In today’s Conversation three social scientists explore this conundrum that is both horrifies and fascinates them to consider. We’ve known the dangers. “Why do we condemn today’s children and future generations to live on a dangerous and hostile planet?” Their article tries to answer the question.
by Christopher Wright, Daniel Nyberg, & Vanessa Bowden, 7/11/2022 in The Conversation
A technologically advanced society is choosing to destroy itself. It’s both fascinating and horrifying to watch
We’ve had decades to act.
Like watching a slow-motion train crash, the world’s leading climate scientists have for decades warned of the dangers of ever-increasing greenhouse gas emissions.
Political and corporate leaders knew of the threat more than a decade before it was key public knowledge. Back in 1977 [follow this link – it is important!], United States President Jimmy Carter was briefed on the possibility of catastrophic climate change. That same year, internal memos at one of the world’s largest oil companies [ditto] made it clear that continued burning of fossil fuels would dramatically heat the planet.
So why, in the 45 years since, has there been so little action in response? Why do we condemn today’s children and future generations to live on a dangerous and hostile planet?Read the complete article….
Most of the articles in Vote Climate One’s Climate Sentinel News explore aspects of this conundrum. Our condensed answer to “What can be done?” is that we have to begin acting by changing our governments. We must evict the puppets of the fossil fuel industry who have largely worked to BLOCK effective action, and replace them with candidates who take the climate emergency and the need to act on it seriously.
In Australia, states probably have more capacity for effective climate action than the national government. Victoria’s upcoming state election should be an election focused on the only issue that really matters, climate.

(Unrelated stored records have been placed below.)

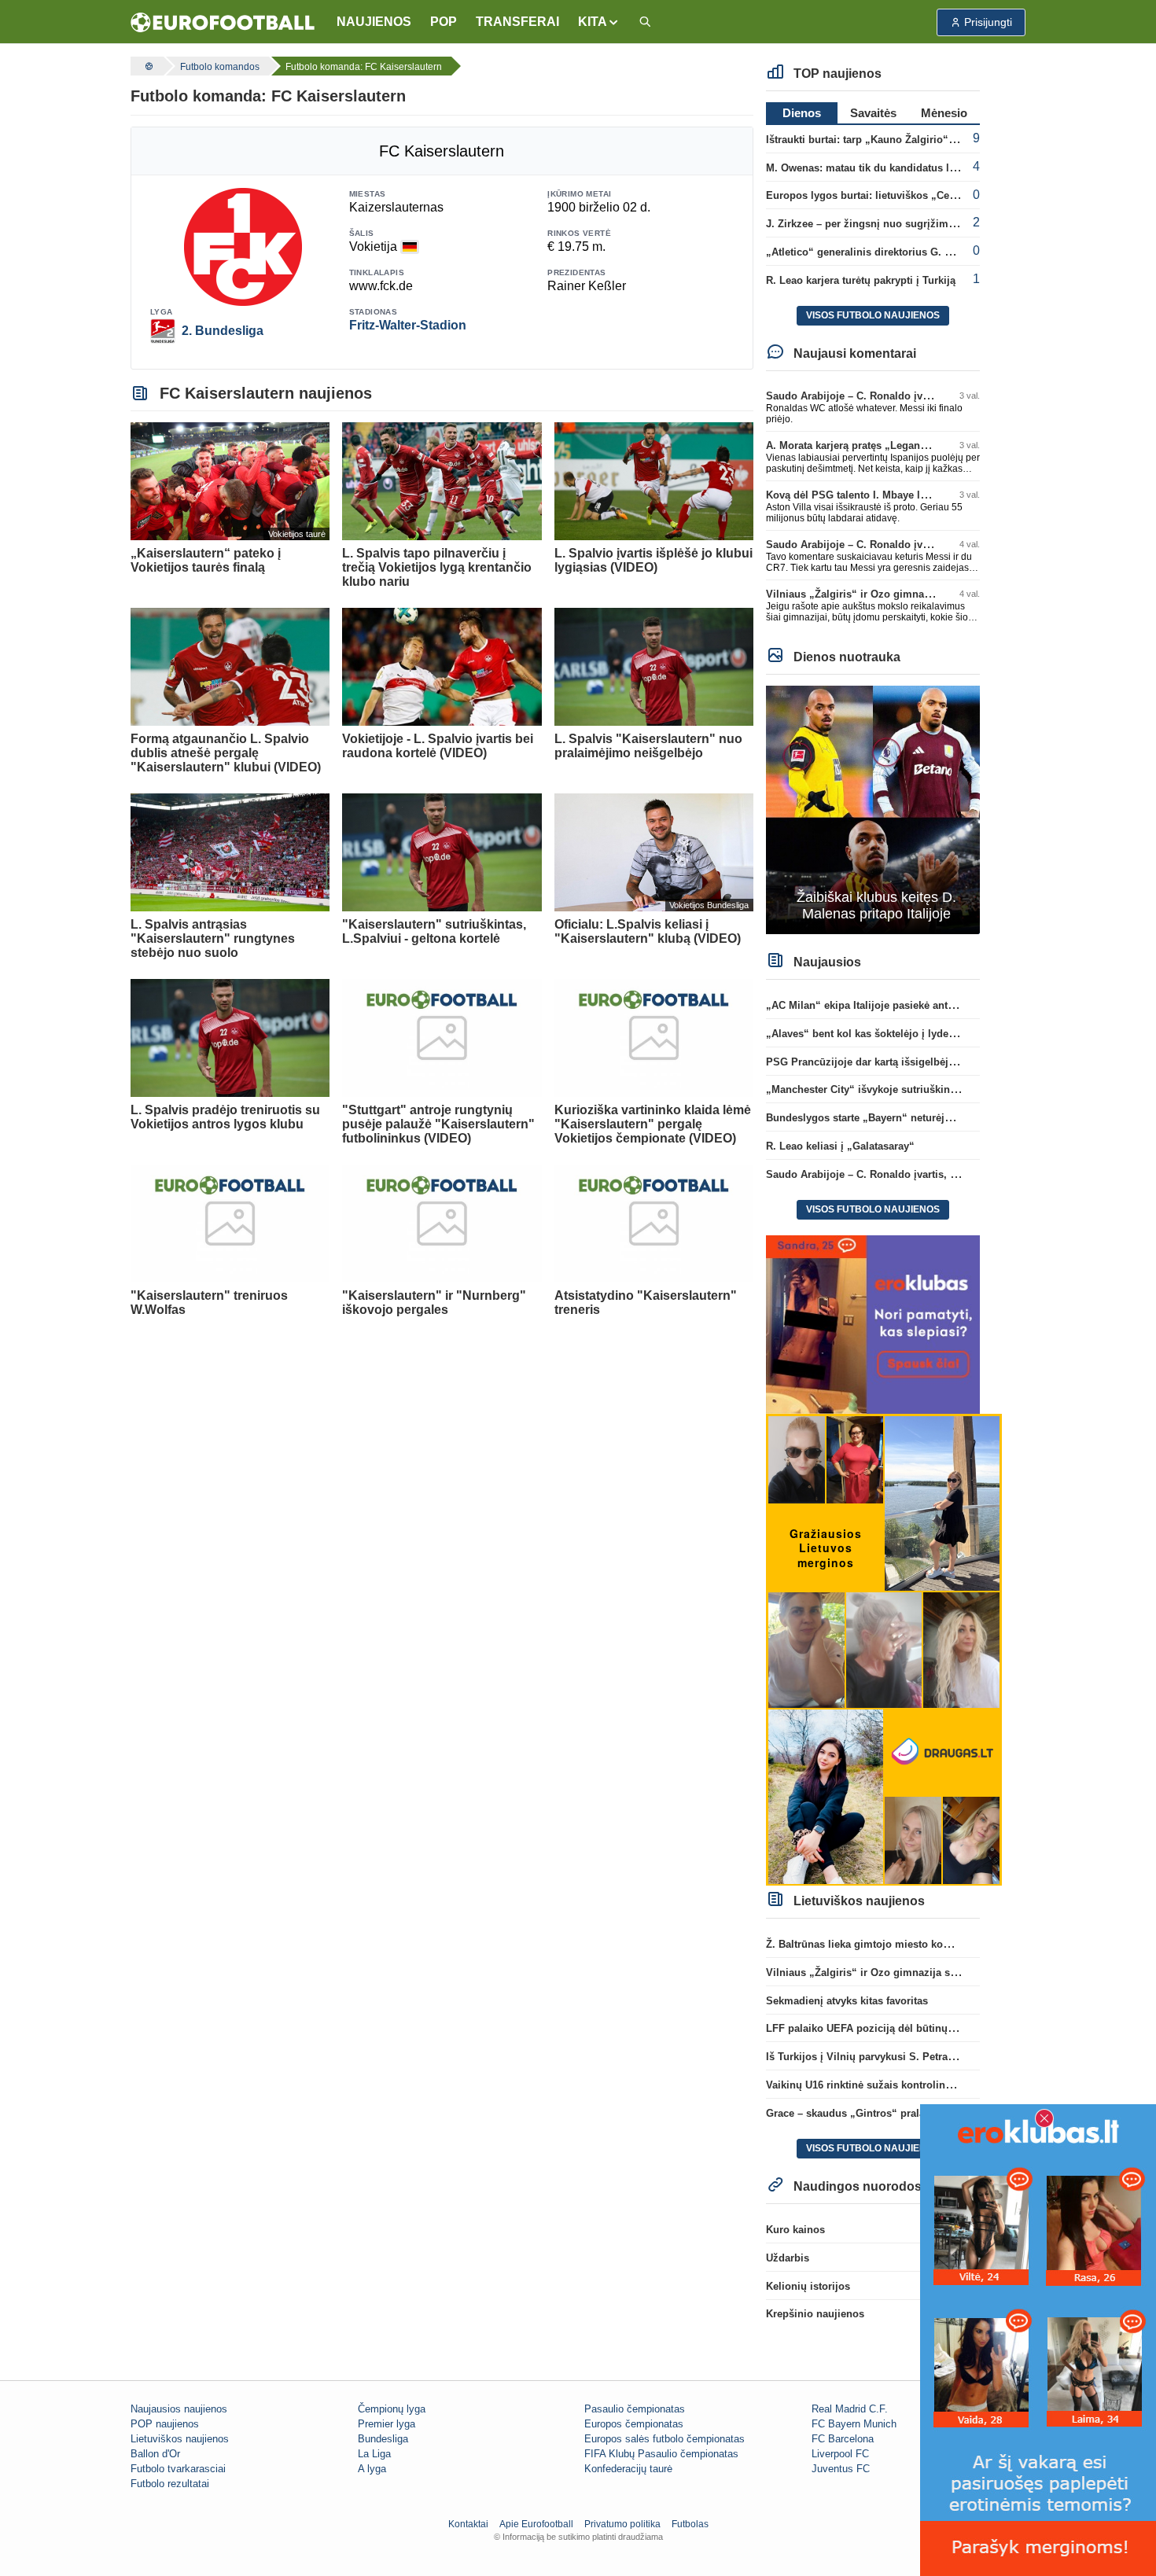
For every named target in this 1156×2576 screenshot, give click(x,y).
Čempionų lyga (391, 2409)
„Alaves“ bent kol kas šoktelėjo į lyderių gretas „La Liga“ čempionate (935, 1034)
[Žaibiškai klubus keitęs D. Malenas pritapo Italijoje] (873, 808)
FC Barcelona (843, 2439)
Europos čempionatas (633, 2424)
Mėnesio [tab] (944, 113)
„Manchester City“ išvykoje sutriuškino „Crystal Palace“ (903, 1089)
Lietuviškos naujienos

The Victorian ballot is far too complicated and is deliberately designed to keep all the power in the hands of whichever major party is in the majority.
Vote Climate One emerged to help people cope easily with complex ballots to focus on electing the kinds of candidates who we think can be trusted to legislate and lead effective climate action. We do this in two major ways: using our Climate Lens help you assess who is pro climate vs those who are not; and using Climate Sentinel News’s searchlight to highlight and explain the facts that show why climate change is so dangerous and climate action is so important.